Chinese tech giant plans to pump 200 billion yuan ($28 billion) over the next three years to boost its cloud play.
Written by Eileen Yu, Senior Contributing Editor

Alibaba has unveiled plans to invest 200 billion yuan ($28 billion) in its cloud business over the next three years, focusing on infrastructure development including servers, chips, network, and operating system. It will also deploy its proprietary technologies in its data centres "in the coming years".

The Chinese tech giant said in a statement Monday that this investment to build "next-generation data centres" would facilitate the delivery of improved cloud services and support its clients in driving their digital transformation initiatives, once business resumes after the coronavirus outbreak. 

Alibaba added that technologies and products it developed, including the Apsara Distributed Operating System, artificial intelligence-inference chip Hanguang 800, X-dragon Architecture, and VSwitch, would also be deployed across its data centres in the coming years. 

The company currently operates data centres in 63 availability zones across 21 regions, including Singapore, Indonesia, Australia, and Malaysia.

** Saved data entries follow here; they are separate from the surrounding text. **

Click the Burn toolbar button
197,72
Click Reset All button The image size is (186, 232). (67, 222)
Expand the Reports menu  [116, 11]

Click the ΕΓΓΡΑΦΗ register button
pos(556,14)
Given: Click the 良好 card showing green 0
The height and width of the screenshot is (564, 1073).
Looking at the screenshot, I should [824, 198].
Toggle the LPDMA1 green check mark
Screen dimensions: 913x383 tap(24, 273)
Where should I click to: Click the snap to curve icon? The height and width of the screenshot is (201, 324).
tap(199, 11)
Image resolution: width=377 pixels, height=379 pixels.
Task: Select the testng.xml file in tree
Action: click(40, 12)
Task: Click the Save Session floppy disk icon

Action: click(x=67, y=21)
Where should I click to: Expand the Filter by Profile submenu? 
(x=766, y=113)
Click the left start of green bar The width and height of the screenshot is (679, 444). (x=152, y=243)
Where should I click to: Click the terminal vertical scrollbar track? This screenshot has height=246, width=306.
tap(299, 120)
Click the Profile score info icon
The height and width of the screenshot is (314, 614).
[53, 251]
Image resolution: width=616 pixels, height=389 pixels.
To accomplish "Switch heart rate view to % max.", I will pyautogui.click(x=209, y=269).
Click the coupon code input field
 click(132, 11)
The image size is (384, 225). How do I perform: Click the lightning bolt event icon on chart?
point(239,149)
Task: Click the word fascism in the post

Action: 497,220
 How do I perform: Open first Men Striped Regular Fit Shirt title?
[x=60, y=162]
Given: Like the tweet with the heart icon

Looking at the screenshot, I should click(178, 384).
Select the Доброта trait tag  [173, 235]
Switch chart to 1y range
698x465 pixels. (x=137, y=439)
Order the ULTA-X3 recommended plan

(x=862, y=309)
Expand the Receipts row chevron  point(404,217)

In February, it marked a new milestone for its cloud business by crossing 10 billion yuan in revenue for the first time in a single quarter to hit around 10.7 billion yuan ($1.53 billion). Fuelled by demand in its public and hybrid cloud services, its cloud business climbed 62% year on year for its third quarter, ended 31 December 2019. 

However, cloud accounted for just 7% of Alibaba's overall revenue, the bulk of which came from its commerce units, which encompasses its retail and wholesale e-commerce as well as logistics businesses. 

When ZDNet asked Alibaba how much it was looking to push up this figure with the new investment and how much it had invested in its cloud business over the past three years, the Chinese vendor declined to elaborate. Asked if it planned to focus its investment on certain technology areas such as AI or quantum computing, it reiterated its plans to focus on cloud infrastructure development, covering areas such as servers, chips, networking, and OS. 

In response to questions about its growth markets outside China, Alibaba pointed to "robust growth" particularly in Southeast Asia and noted that it was the "only global public cloud service provider" to operate two data centres each in Malaysia and Indonesia.

Alibaba Cloud Intelligence's president Jeff Zhang said in the statement: "The COVID-19 pandemic has posed additional stress on the overall economy across sectors, but it also steers us to put more focus on the digital economy. By increasing our investment on cloud infrastructure and fundamental technologies, we hope to continue providing world-class, trusted computing resources to help businesses speed up the recovery process, and offer cloud-based intelligent solutions to support their digital transformation in the post-pandemic world."